Ce sera un jour pareil aux autres jours
Un matin familier avec des joies connues
Éprouvées parce qu’elles sont quotidiennes
De ces réveils qui traînent jusqu’à la toilette
La première cigarette après le café
Le journal commenté qui nous noircit les mains
Tous les gestes rituels reprennent leur bien
Des gestes paisibles qui installent la paix
Retrouvée qui recommencent la paix gagnée
Des gestes pleins d’assurance et de raison d’être
Qui entament le jour proprement sans bavures
Des gestes d’être libres et qui se souviennent
Nous prendrons soin de laisser la clé sur la porte
Et que la rue entre par la fenêtre ouverte
La rue tout entière son soleil ses enfants
La rue riche d’amis étrangers et de passants
Fraternels notre maison est à qui la veut
À qui a besoin de chaleur à qui a faim
Mais il faut avoir faim et des yeux à jamais
Plus grand que le ventre.

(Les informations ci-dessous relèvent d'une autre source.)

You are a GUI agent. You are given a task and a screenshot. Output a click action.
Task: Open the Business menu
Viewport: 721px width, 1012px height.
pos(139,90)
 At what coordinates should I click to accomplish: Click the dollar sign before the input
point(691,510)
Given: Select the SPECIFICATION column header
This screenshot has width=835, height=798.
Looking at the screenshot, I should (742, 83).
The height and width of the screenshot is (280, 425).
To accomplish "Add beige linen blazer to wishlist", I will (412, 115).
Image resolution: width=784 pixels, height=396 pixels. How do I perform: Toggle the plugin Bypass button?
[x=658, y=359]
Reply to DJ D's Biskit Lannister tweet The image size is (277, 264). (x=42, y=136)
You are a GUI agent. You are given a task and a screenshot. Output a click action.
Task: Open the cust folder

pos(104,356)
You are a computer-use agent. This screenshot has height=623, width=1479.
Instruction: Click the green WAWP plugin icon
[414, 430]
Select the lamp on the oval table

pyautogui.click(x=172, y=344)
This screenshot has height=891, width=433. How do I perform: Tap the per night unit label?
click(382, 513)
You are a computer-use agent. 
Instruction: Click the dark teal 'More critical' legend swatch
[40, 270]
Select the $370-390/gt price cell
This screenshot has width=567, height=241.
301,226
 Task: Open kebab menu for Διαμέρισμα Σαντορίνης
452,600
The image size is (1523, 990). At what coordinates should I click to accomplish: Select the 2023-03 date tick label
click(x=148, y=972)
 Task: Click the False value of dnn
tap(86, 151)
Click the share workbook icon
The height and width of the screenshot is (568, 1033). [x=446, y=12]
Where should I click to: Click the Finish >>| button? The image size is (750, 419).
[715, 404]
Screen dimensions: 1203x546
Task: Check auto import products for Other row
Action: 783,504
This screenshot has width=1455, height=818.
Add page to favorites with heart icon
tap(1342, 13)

Il y aura la joie
Mais nous n’oublierons rien de ce qui est passé
Nous n’aurons pas besoin de tellement parler
Vivre est bien suffisant et nous aurons appris à vivre
Anna Gréki, Juste au-dessus du silence, traduction de l’arabe de Lamis Saïdi, édition Terrasse, 2019, p. 36.
Anna Gréki est un nom de plume, son vrai nom étant Colette Grégoire. Elle a été emprisonnée en 1957 en Algérie pour sa lutte aux côtés de ceux qui demandaient l’indépendance, puis torturée. Elle a choisi de retourner en Algérie en 1962 et a tenté de devenir algérienne.